Tom Wright, president and chief executive of the Regional Plan Association, pointed out that home values in the suburbs of New York, New Jersey and Connecticut hinge on reliable transit to New York City. (Much of the same goes for office properties, the values of which are often tied to how convenient the locations are for the workforces and clients of tenants.)

“This would lead to falling real estate values because much of the value of your home comes from the fact that it has access to the almost 4 million jobs in New York City,” Wright said. “And it would ripple through local municipal budgets because property taxes are the way we finance schools and police and fire in these communities.”

Lisa Daglian, executive director of the Permanent Citizens Advisory Committee to the MTA, noted that “not having service to accommodate the economic activity in the towns and villages may mean that people won’t have jobs, because they can’t get to work, or they simply won’t go out. And then you’re losing the tax base and all of the economic contributions that allow the towns and villages to flourish and be sustainable for families that live there and grow there.”

And the city can’t afford to have more cars on the road as a result of the transit cuts.

“Congestion was already costing households and businesses $20 billion a year [before COVID],” Pearlstein said, citing a 2018 study from the Partnership for New York City. “We were at capacity in terms of what people were willing to put up with, how goods can travel through the streets.”

The region “would be at a standstill without the transit system,” he added, “and the city would empty out more” than it has during the pandemic. 

The number of drivers who commute into the city on a daily basis has remained basically flat since the 1970s, Wright said, because the bridge and tunnel entry points to the five boroughs have been at capacity since then. There are about 250,000 commuters who drive into the city on a daily basis, compared with 1.65 million workers who take public transit. Adding 10,000 more daily drivers to tri-state area roads would bring the entire region to a complete standstill, the RPA chief said.

Public transit is also the lifeblood of the regional economy. Nearly a quarter of tri-state residents who live outside of New York City rely on jobs in the five boroughs, according to a recent RPA study. And 27 percent of the city’s college-educated workforce lives outside of the city. That means New York City employers will suffer along with suburban commuters and their towns. 

To top it all off, the U.S. Department of Transportation has delayed approving New York City’s congestion pricing scheme, which was supposed to generate billions in revenue for the MTA by collecting tolls from most drivers who go below 60th Street in Manhattan. 

“Congestion pricing is being held in a netherworld by the federal DOT, which can’t decide what kind of environmental impact study to do,” Daglian said. 

On the surface, the pandemic seems to benefit the suburbs, as wealthy New Yorkers and their employers begin to eye relocations to Connecticut, northern New Jersey and the Hudson Valley.
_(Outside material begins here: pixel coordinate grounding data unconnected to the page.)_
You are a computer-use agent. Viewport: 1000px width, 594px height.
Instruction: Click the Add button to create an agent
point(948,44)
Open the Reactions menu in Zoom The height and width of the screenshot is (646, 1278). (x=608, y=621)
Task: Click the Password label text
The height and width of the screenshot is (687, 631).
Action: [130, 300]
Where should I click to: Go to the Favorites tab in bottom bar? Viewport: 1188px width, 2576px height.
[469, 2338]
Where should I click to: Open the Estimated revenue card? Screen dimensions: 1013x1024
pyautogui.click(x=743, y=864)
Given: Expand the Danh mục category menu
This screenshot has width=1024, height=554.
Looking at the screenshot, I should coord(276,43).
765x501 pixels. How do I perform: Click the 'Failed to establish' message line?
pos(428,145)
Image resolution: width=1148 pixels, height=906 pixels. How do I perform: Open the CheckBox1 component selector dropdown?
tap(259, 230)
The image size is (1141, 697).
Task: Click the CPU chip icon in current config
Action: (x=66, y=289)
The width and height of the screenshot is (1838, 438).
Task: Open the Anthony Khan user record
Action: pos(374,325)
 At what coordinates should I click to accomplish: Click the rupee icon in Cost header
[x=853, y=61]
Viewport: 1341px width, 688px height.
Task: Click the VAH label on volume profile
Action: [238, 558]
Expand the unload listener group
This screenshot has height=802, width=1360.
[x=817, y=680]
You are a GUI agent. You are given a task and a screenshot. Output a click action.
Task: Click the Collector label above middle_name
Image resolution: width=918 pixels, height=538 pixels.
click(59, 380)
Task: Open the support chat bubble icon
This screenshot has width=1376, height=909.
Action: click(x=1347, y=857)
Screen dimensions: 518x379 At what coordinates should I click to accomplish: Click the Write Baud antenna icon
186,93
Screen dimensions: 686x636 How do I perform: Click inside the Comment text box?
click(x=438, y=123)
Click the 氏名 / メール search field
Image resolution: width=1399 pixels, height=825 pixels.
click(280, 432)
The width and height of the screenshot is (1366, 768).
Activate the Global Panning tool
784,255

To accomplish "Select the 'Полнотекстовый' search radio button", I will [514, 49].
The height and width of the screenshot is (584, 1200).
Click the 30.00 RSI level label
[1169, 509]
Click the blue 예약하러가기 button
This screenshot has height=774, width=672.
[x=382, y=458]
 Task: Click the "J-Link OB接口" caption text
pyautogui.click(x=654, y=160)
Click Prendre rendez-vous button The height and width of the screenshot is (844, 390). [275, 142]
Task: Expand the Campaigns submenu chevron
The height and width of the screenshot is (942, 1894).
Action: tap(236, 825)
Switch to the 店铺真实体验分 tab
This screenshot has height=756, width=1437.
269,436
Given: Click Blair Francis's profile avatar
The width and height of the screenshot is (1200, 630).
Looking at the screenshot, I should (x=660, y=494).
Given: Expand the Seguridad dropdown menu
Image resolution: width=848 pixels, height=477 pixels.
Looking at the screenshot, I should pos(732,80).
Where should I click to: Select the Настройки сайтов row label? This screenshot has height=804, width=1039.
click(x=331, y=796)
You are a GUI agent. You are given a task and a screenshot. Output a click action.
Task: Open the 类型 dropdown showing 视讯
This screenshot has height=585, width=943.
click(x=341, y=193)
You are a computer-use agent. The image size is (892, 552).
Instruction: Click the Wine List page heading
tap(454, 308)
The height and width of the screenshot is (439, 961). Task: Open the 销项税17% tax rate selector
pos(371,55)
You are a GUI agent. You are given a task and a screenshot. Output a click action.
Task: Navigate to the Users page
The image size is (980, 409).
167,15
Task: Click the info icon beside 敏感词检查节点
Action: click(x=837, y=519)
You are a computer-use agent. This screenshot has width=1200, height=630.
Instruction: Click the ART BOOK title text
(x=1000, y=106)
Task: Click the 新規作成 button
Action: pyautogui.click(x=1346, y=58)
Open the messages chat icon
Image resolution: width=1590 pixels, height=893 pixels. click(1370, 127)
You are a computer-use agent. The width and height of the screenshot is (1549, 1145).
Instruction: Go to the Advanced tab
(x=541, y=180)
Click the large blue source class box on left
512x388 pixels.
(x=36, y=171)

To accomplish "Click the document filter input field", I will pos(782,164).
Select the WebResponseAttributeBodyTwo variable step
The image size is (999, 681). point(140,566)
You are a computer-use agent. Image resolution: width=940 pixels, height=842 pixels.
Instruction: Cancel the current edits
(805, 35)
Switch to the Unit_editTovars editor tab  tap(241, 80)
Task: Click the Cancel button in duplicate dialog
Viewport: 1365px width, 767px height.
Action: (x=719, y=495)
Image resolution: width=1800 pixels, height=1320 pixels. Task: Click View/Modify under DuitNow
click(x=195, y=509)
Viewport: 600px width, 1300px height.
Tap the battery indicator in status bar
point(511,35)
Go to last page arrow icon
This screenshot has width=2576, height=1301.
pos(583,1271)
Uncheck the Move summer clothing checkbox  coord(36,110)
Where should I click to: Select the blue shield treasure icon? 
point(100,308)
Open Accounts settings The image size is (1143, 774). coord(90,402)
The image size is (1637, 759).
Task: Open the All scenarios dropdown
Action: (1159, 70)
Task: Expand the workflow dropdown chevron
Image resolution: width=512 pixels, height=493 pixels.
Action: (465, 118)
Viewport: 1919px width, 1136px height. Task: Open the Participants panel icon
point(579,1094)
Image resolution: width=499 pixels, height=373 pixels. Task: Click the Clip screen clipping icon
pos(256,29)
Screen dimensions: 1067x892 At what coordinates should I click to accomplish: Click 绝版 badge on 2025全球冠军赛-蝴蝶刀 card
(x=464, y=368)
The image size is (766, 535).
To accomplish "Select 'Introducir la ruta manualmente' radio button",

But the ‘burbs and the city are so economically intertwined that the effects of transit cuts would hurt the entire region. 

“There was this conventional wisdom that the pandemic was bad for the city and good for the suburbs because people are fleeing there and bidding up homes,” Pearlstein said. “But if we cut the lines that provide access to the city, then the location will be less valuable. The land ownership may be private and the values may be astronomical, but at the end of the day, it’s the transit system that ties it all together.”